Your question seems to wonder if maybe false teachers “mean well” but just haven’t yet “seen the light.” So they act with good intentions even though they are misguided. Perhaps this isn’t what you meant to connote, but if it is, I encourage you to rethink that position. There are never any “good intentions” behind a false teacher’s motives or methods. Anyone who leads a charge against God’s known, written revelation and standard is knowingly subverting the Almighty’s revealed will and truth, an act that is rooted in and evidenced by deception from start to finish.
I’ve written a 4-part post on false teachers and the church’s responsibility to call them out. Should we? When? How? Why? You can read those posts by beginning here (or just search my site using the words “false teacher”).
Q: You talked about the confused, the convinced, and the committed (in terms of unbelievers) from Jude 20-23. How do you recognize these different groups in today’s world and when would you treat someone differently than others? What are some examples of these different people in today’s culture?
A: For starters, keep in mind that entire books have been written on the subject of engaging unbelievers and how to do it well based on the depth of their unbelief.
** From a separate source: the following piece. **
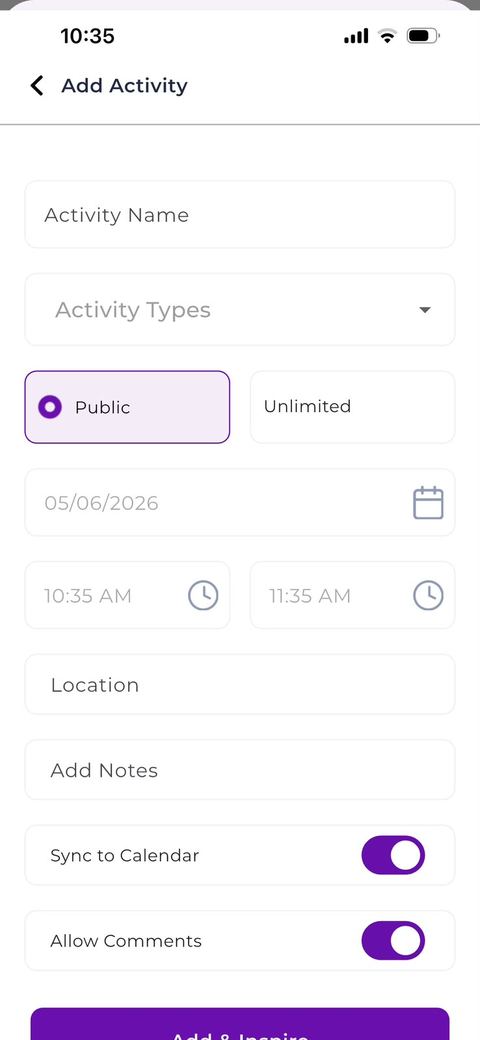
Task: Tap the clock icon for start time
Action: 203,595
So my short answer and brief bit of insight is just that—short and brief, not exhaustive.
Personally, questions tip me off to where someone is on Jude’s “unbelief spectrum.” And I gauge two things when it comes to their questions: 1) the amount of questions, and 2) the level of questions. More could be said here, but suffice it to say that confused seekers (i.e., skeptics perhaps?) will ask a lot of good, honest questions about weighty matters, while those who are convinced of or even committed to false teaching seem to limit theirs to the kind of questions intended to divert or debate, ones generated from a leader’s guided talking points, selfish agenda, or repeated rhetoric. Essentially, the more deeply entrenched someone is into false teaching, the fewer deep questions they’ll ask initially and publically. Oh, make no mistake—they’re wondering personally when it’s late and they’re in bed looking up at the ceiling. But because there’s so much at stake, they’re usually more apt to make statements than ask questions.
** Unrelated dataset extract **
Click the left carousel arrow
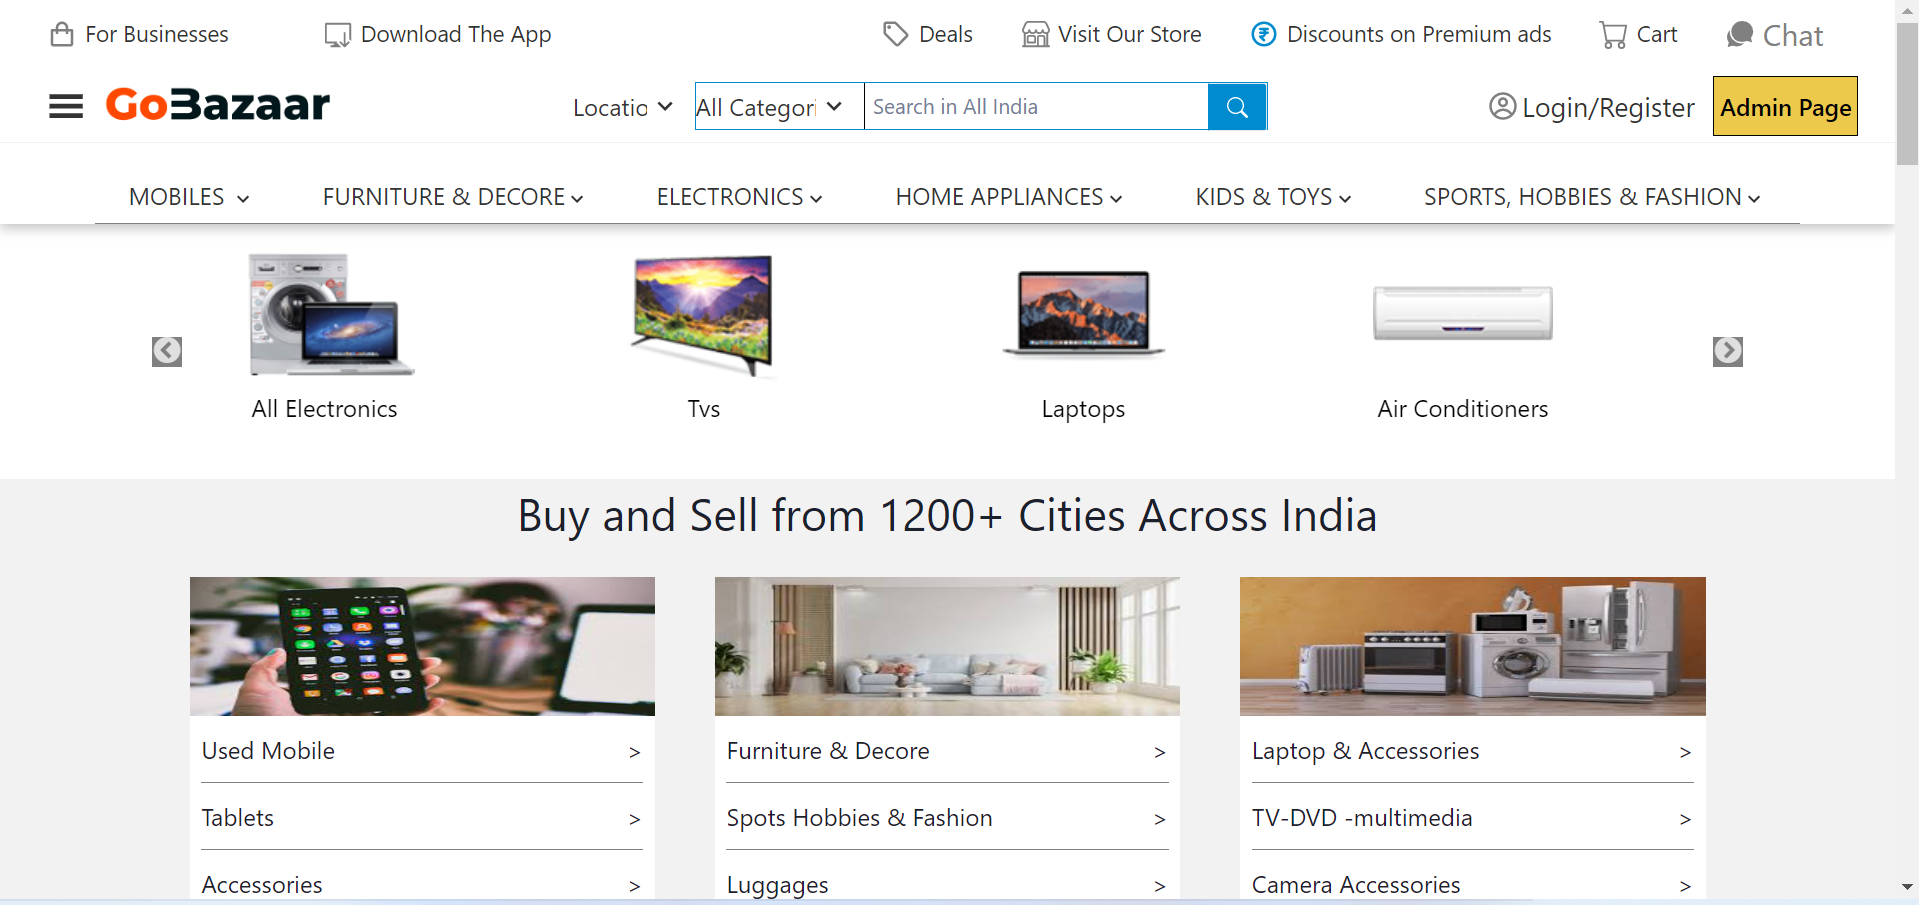 (x=166, y=351)
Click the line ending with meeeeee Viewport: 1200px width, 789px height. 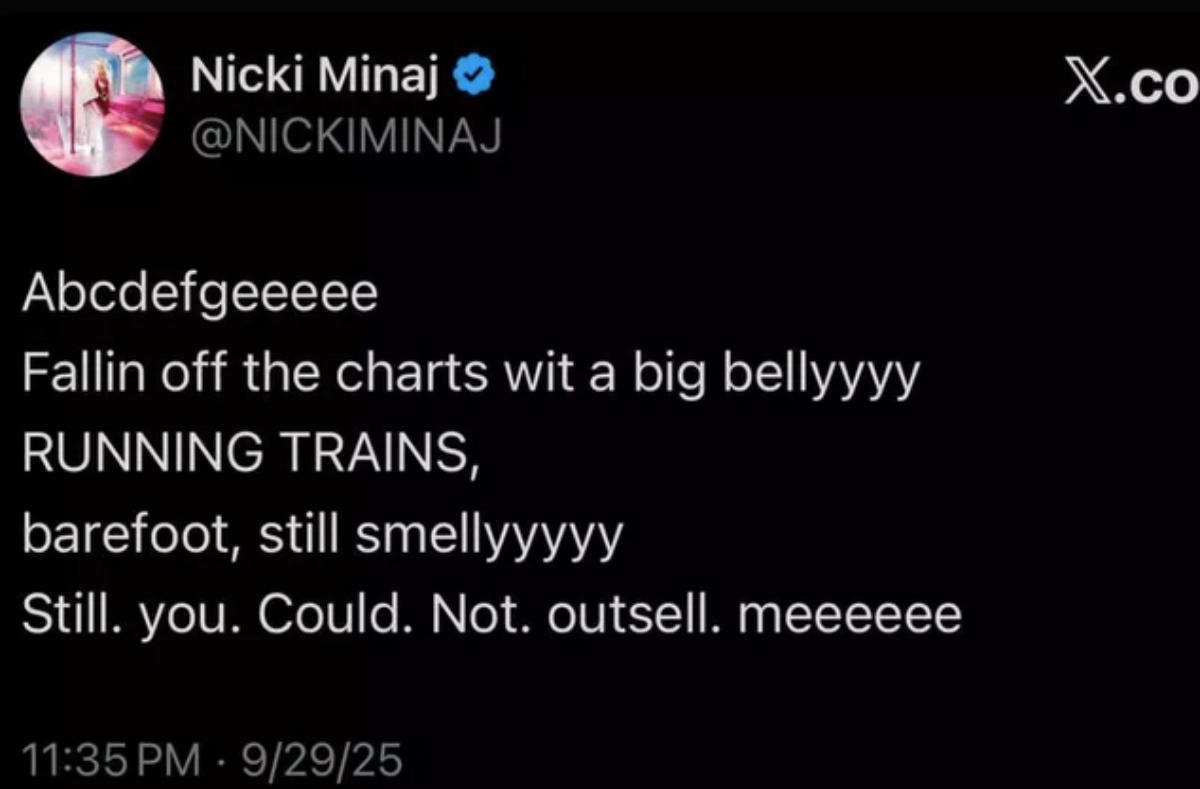(x=495, y=612)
Curious, confused people, however, just ask the obvious and want a plain answer. And they usually keep asking till their thirst is quenched. So when you hear lots of questions from someone, be aware that he or she is, more than likely, genuinely spiritually confused. So seize the day and “contend for the faith” with great compassion. What do I do? Ask questions in return to keep the conversation going!
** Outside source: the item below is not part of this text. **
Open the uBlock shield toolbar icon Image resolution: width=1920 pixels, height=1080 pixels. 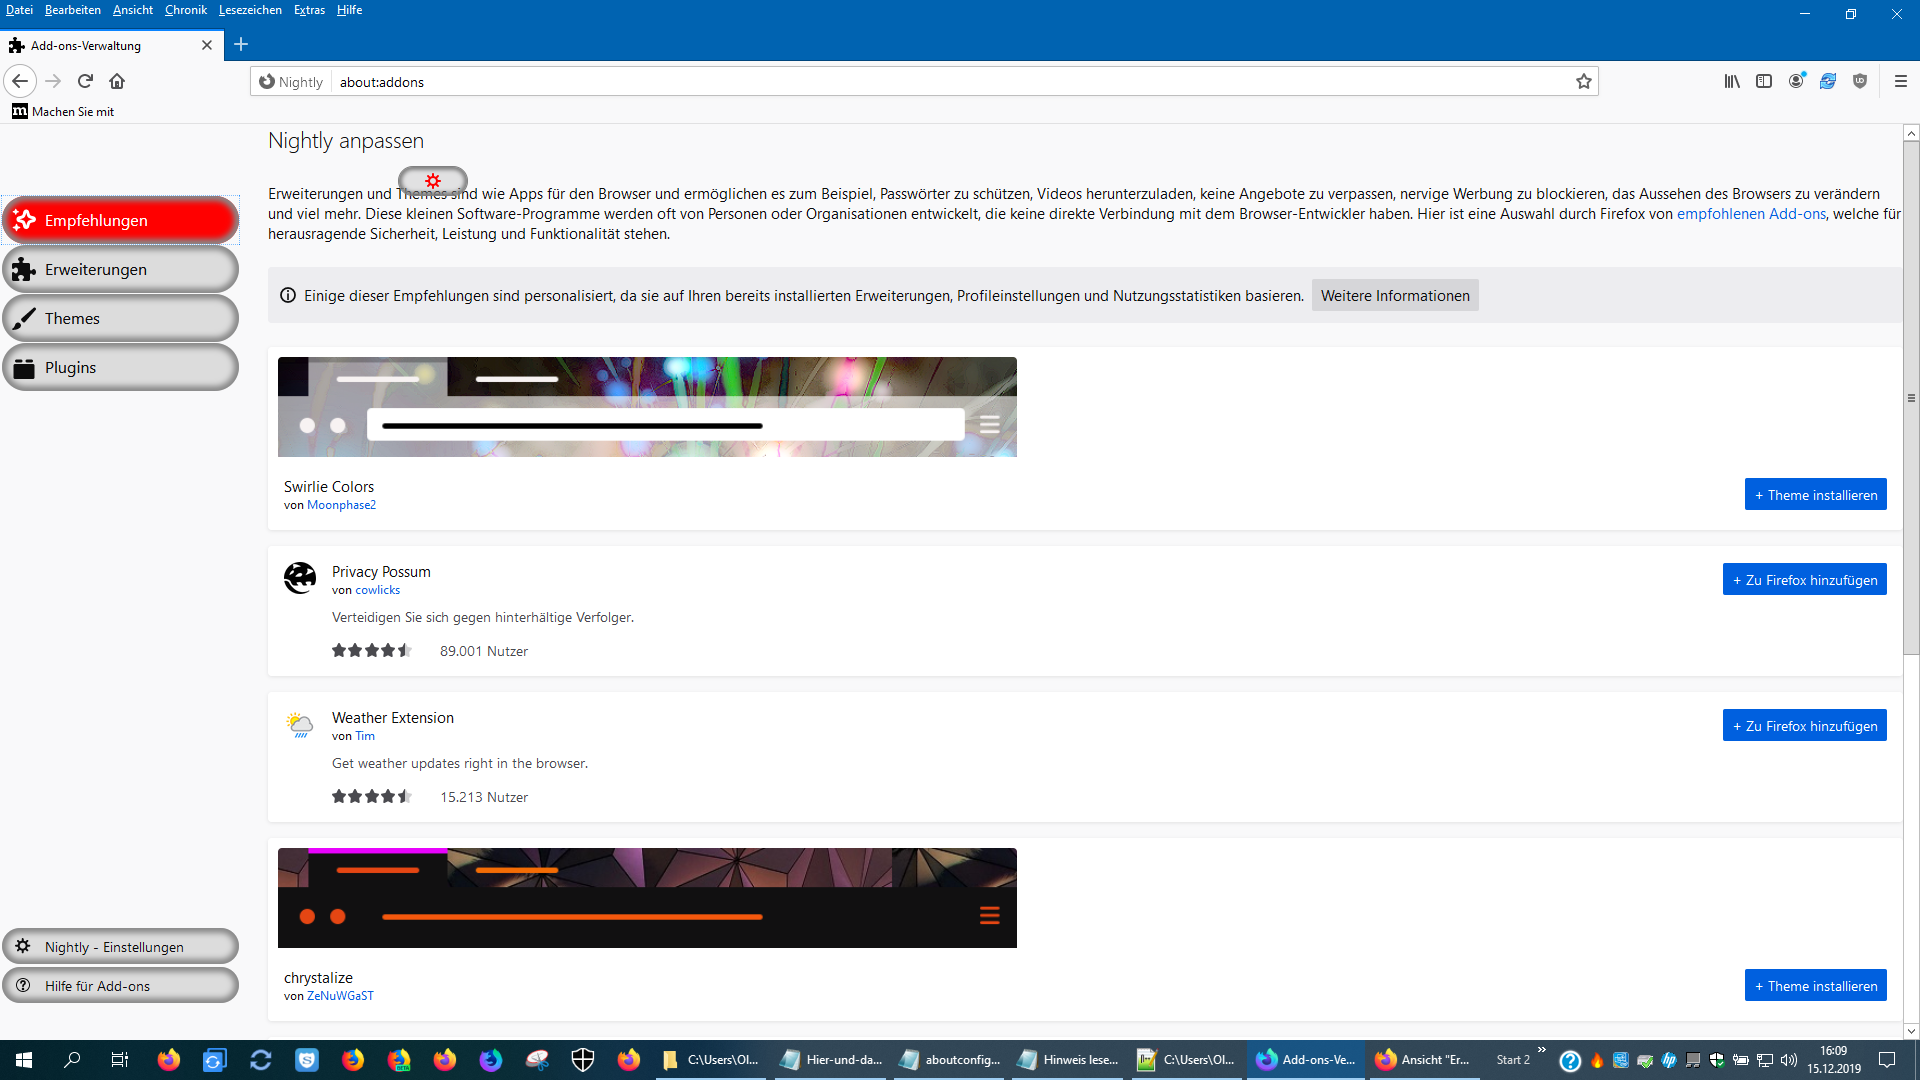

As far as examples, generally speaking, leaders and/or spokespersons for various religions and -isms will be more in the convinced/committed category, while the regular participant in that religion or -ism will tend to be in the curious/confused category. Whether it’s Mormonism, Jehovah Witnesses, Roman Catholicism, or any of the eastern -isms, those “up the ladder” will be less likely to ask honest questions (probably in the committed category) than one of the general adherents who may actually have lots of questions and be in the confused category. This isn’t a hard and fast rule but a general, observable trend.